Monday May 28, OSN Movies First, 7.55pm

Florence Foster Jenkins

Meryl Streep pops up in predictably Oscar-nominated form as the titular would-be opera singer. The only problem being that the heiress had a lot of money, a lot of dedication to the idea of being an opera singer, and absolutely no talent whatsoever. Steven Frears (Dirty, Pretty Things and My Beautiful Launderette) directs, so you can be assured there's a warm loveliness to our heroines' struggles to be, well, something she's not.

Tuesday May 29, OSN Movies, 5.40pm

Groundhog Day
 Ghostbusters star Harold Ramis reunites with his Ghostbusters co-star Bill Murray, this time as director,  for a quirky comedy about a TV news reporter who finds himself waking up every day to report the same story. I'm not entirely sure what Groundhog Day is, besides the fact it's one of those strange uniquely American festivals that they insist on having rather than celebrating the same holidays as the rest of the world, but the cultural divide doesn't stop Murray delivering a typically on-point, lackadaisical performance as the world-weary hack.

Wednesday May 30, OSN Festival, 5.10am

The Great Gatsby

It's lush, it's lavish, it's spectacular, it's a visual treat. What do you expect? It's Baz Luhrmann in the directors' chair. The Moulin Rouge director takes on F Scott Fitzgerald's classic novel about the extravagant businessman Jay Gatsby this time around, and it's every bit as aesthetically satisfying as Luhrmann's previous films, with Oscars for Production Design and Costume to back it up. The criticism could perhaps be that in being so visually stunning, it falls into the trap of becoming exactly what Fitzgerald's novel was criticising – a dramatic triumph of style over substance, but there's surely room for that on cinema's wide spectrum, so treat it as one for the eyes more than the brain.

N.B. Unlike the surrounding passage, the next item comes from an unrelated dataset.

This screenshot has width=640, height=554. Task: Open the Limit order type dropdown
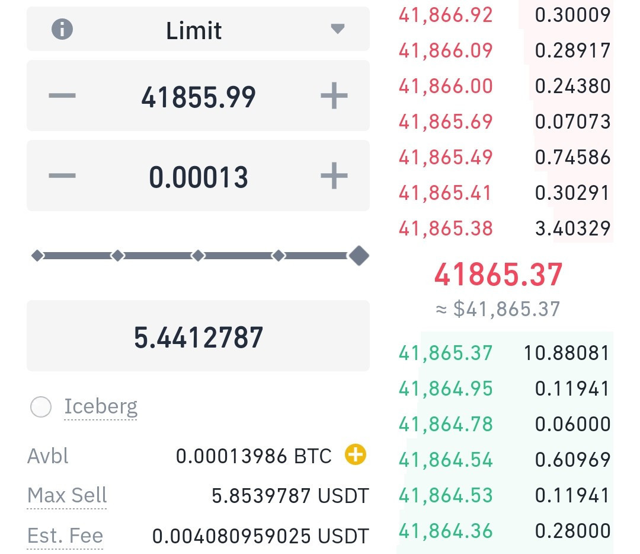click(337, 29)
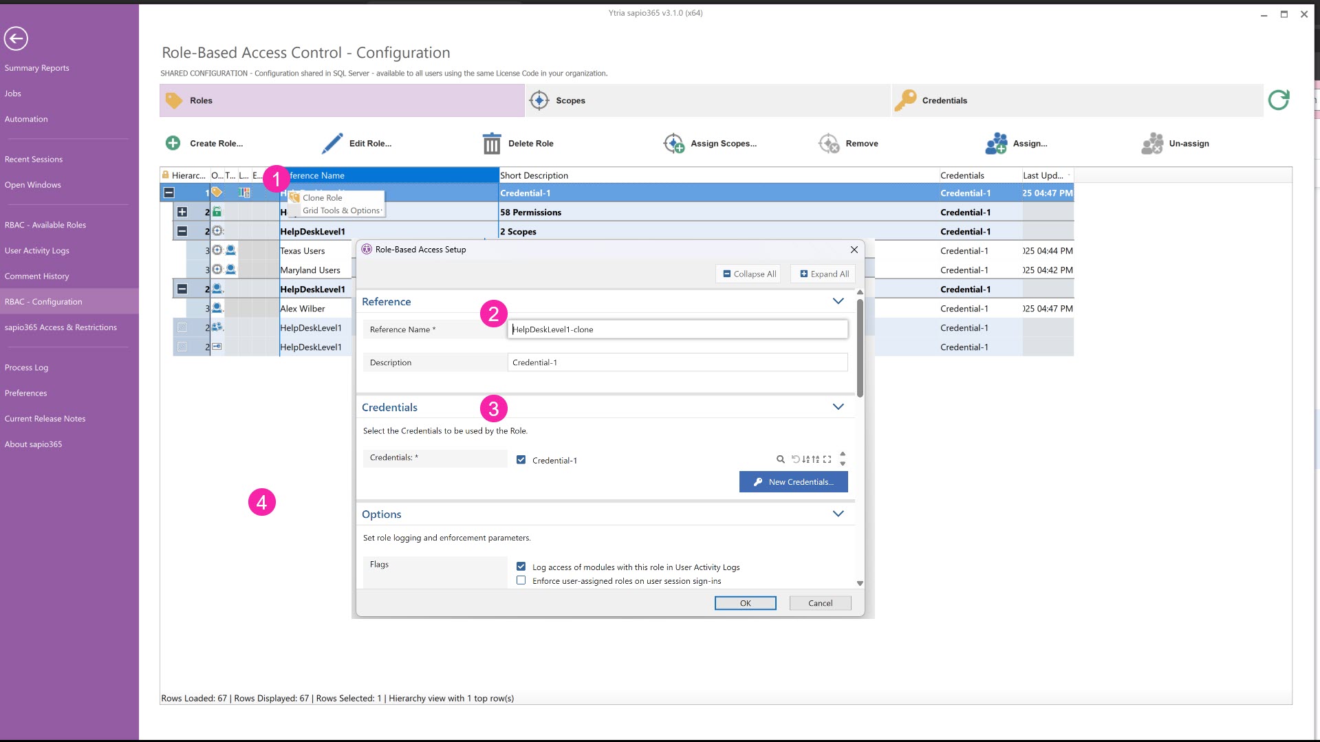Click the Delete Role trash icon
This screenshot has width=1320, height=742.
pyautogui.click(x=491, y=143)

Thursday May 31, Sundance Channel, 5.10am

Krisha

Krisha, a troubled woman in her 60s with a history of addiction, has been estranged from her family for many years. Her son, Trey, was raised by her sister, Robyn, for large parts of his life. Krisha has recently told her relatives that she is now reformed and sober, and that she wants to visit on Thanksgiving Day and cook dinner for the whole extended family. Trey Edward Shults’ feature debut received the Grand Jury Award and Audience Award in the narrative feature competition at the 2015 South by Southwest Film Festival. It was also selected to compete in the International Critics' Week section at the 2015 Cannes Film Festival.

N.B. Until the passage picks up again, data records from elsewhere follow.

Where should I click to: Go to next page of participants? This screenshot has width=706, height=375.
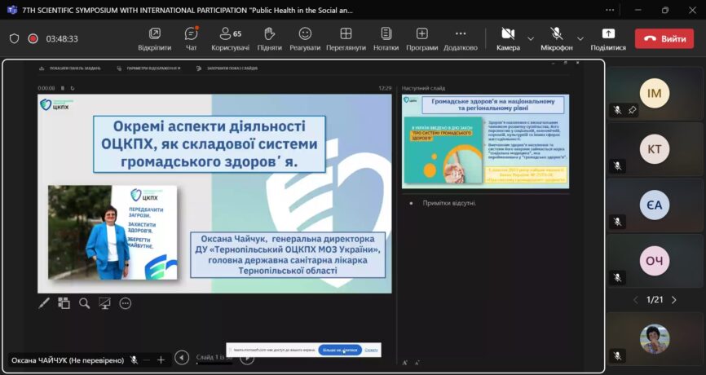(x=674, y=300)
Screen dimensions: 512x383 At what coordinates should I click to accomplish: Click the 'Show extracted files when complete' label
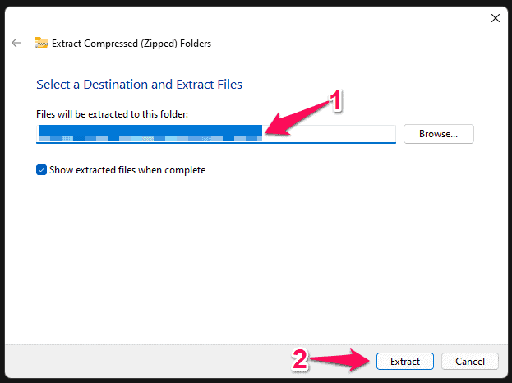click(x=127, y=170)
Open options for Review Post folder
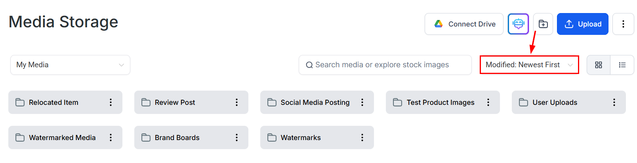The width and height of the screenshot is (637, 163). (236, 102)
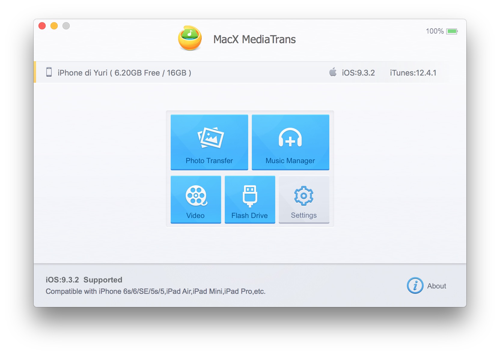Click the iOS:9.3.2 Supported status text

(x=84, y=280)
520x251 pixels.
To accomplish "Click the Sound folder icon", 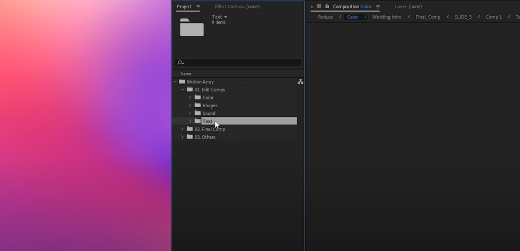I will pyautogui.click(x=198, y=113).
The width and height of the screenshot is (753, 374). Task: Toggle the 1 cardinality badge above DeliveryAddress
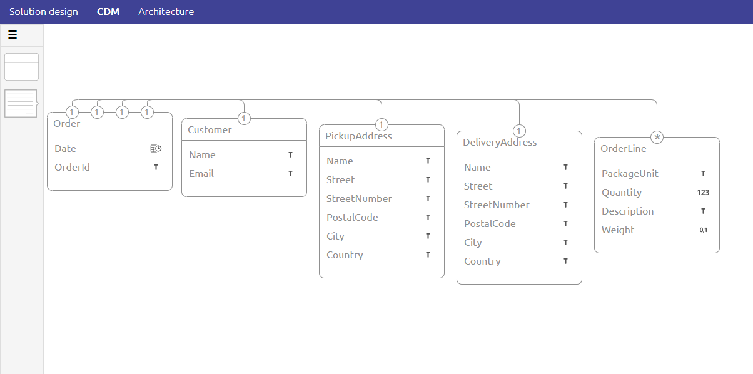(x=519, y=131)
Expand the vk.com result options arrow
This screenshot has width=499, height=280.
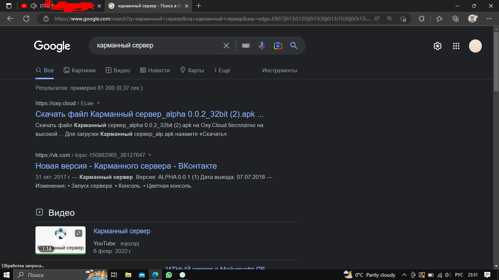[x=150, y=155]
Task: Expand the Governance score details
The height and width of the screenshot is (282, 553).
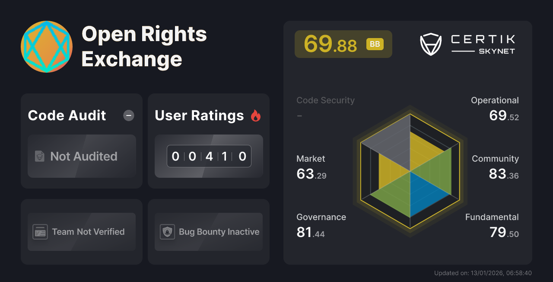Action: [x=321, y=225]
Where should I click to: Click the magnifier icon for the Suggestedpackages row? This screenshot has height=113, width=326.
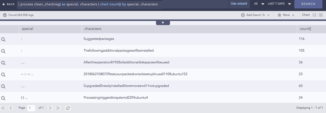tap(3, 39)
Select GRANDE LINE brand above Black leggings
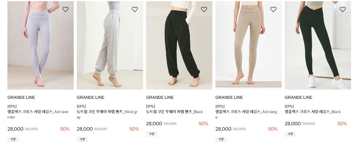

Friday June 1, Paramount Channel, 4.45pm

So I Married an Axe Murderer

Light relief from Wayne's World and Austin Powers star Mike Myers. The film was Myers' first outing following the success of Wayne's World, and perhaps suffered from unrealistic expectations following that film's surprise success. Critics were lukewarm, and the film made a loss at the box office, but it's still a good-natured romp in the manner we expect of Myers. His commitment-phobic beat poet finally decides to settle down after a life of short-lived relationships. As the title implies, however, his choice of life partner isn't necessarily the wisest.

Saturday June 2, Sundance Channel, 12.35pm

Vernon, Florida

Errol Morris’ documentary is a bizarre study of surely one of the strangest towns you’ll ever encounter. The director set out to chronicle the town’s residents because of an unusual record Vernon held – it has the highest rate of self-mutilation for insurance purposes in the USA. In the event, barely any of the director’s original plan made it into the final film as, unbelievably, that turned out to be one of the least strange things about local residents. From turkey hunters to self-replicating, radioactive jars of sand, the residents of Vernon turn out to be living proof of the maxim that truth is stranger than fiction.